Am Apparat der Genosse Stalin persönlich: „Was ist, haben Sie genug von uns?“ Am anderen Ende der Leitung der völlig überrumpelte Michail Bulgakow. 18. April 1930: Drei Wochen zuvor hat der Schriftsteller in einem Brief „An die Regierung der UdSSR“ die Kampagnen gegen sich von Seiten der Presse, der Theater und der Literaturfunktionäre säuberlich aufgelistet und dabei kein Blatt vor den Mund genommen.

Ihm blieb keine andere Wahl: Keines seiner Stücke wurde zu diesem Zeitpunkt auf einer sowjetischen Bühne präsentiert, sein Roman „Die weiße Garde“ war nur zu drei Vierteln gedruckt und dann aus dem Verkehr gezogen worden. Fazit des Publikationsverbots, und das sprach Bulgakow unumwunden aus: „Ich bin vernichtet.“ Deshalb seine Bitte an den Generalsekretär, „mir zu befehlen, umgehend die Grenzen der UdSSR zu verlassen“, oder „mich zum Hilfsregisseur am Künstlertheater zu ernennen“.

Solch einen Brief hatte der Allgewaltige noch nicht bekommen. Man kann nur rätseln, was ihn bewog, Bulgakow zum Bleiben zu überreden. Offenbar wollte er kurz nach dem Freitod Majakowskijs und nach dem Exodus so vieler talentierter Schriftsteller diesen nicht auch an die Emigration verlieren. Genug, er versprach ihm die Stelle am Künstlertheater. Bulgakow blieb.

Willfährig indes hat ihn diese Wendung seines Schicksals nicht gemacht, allenfalls vor dem Hungertod bewahrt. Was er in dem Brief kühn beteuert hatte, daß er nämlich nie „ein kommunistisches Stück“ schreiben werde, das hielt er auch ein: Keine Katzbuckelei vor nichts und niemand sollte sein Werk verschandeln. Diese Unbeirrbarkeit hat Stalin vermutlich beeindruckt. Doch auf Dauer konnte Bulgakow darauf nicht bauen, hatten doch gerade die Jahre zuvor ihm gezeigt, daß mit den kommunistischen Mächten kein ewger Bund zu flechten war.

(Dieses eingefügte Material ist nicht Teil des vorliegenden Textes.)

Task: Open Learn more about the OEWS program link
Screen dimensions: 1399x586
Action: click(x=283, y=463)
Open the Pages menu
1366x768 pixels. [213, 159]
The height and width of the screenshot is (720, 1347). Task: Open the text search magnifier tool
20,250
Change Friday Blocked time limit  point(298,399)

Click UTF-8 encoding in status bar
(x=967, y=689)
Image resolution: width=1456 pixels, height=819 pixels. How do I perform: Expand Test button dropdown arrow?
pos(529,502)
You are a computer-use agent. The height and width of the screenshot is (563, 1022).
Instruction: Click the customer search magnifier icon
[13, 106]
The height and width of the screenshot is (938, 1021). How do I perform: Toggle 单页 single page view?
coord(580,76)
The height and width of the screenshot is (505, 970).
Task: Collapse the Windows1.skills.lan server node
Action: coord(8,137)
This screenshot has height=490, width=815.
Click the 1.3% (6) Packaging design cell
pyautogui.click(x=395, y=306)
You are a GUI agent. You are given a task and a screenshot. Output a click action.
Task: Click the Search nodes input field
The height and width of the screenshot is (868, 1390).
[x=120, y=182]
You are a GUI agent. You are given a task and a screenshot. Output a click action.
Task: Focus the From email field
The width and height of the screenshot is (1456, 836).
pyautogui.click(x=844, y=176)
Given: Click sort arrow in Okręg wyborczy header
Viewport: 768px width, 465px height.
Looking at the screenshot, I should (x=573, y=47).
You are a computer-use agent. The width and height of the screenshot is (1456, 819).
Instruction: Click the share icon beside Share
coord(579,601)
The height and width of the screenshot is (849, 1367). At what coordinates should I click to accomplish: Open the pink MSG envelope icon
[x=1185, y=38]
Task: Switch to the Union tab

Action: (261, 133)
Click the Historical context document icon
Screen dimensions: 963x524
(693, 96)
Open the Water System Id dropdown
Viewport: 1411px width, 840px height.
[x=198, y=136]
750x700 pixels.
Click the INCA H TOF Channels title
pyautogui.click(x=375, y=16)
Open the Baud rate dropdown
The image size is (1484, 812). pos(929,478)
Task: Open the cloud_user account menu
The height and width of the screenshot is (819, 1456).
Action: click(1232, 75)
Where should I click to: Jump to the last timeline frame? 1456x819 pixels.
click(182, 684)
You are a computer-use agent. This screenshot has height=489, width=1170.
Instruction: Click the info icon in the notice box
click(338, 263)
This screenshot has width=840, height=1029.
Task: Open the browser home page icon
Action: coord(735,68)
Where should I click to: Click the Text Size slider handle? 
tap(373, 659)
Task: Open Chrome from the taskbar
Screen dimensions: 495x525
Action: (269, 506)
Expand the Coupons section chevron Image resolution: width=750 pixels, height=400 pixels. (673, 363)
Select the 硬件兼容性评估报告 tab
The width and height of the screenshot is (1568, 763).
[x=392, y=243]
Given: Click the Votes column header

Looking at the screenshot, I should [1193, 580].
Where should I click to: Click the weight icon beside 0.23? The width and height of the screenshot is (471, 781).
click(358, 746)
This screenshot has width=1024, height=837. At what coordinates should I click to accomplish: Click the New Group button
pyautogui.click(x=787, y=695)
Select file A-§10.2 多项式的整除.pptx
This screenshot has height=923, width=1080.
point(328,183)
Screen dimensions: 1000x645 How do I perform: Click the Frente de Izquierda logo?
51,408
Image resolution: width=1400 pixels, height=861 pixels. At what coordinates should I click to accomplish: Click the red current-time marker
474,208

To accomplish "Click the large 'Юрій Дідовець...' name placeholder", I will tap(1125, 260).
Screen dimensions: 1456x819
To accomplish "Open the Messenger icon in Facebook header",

Sein ganz und gar nicht „kommunistisches“ Stück „Die Tage der Turbins“ (eine Dramatisierung der „Weißen Garde“) war am 5. Oktober 1926 am Moskauer Künstlertheater uraufgeführt worden. Fünfzehnmal hat der Diktator es sich angesehen, doch plötzlich-, ein halbes Jahr nach der Premiere, ließ er es verbieten. Und mit dem einen verschwanden auch andere Stücke Bulgakows von den Spielplänen. Das glänzende Debüt, das der damals fünfunddreißigjährige Autor mit den über dreihundert Aufführungen seines Bilderbogens aus dem Bürgerkrieg erlebt hatte, war nur ein einziger Schwalbenflug.

Nichts ist gewisser als die Willkür. Wieso zum Beispiel hat Stalin zunächst an diesem Stück, das – so Bulgakow – „leidenschaftslos über den Roten und den Weißen“ steht, einen Narren gefressen? In einem Brief ans Künstlertheater gesteht er, ihm habe imponiert, daß die Weißen hier keineswegs als feige Banditen gezeigt wurden. Desto größer sei daher der Triumph der siegreichen Arbeiterklasse. Wunschdenken? Wie auch immer: Die Rolle, die Stalin in Bulgakows Leben spielte, ist undurchsichtig und schillernd. Noch 1936 soll er geäußert haben: „Wieso haben sie schon wieder ein Bulgakow-Stück abgesetzt? Schade, ein begabter Autor!“ So ging es auf und ab, mal den Daumen nach unten, mal nach oben. Die Eminenz gefiel sich im Katz-und-Maus-Spiel.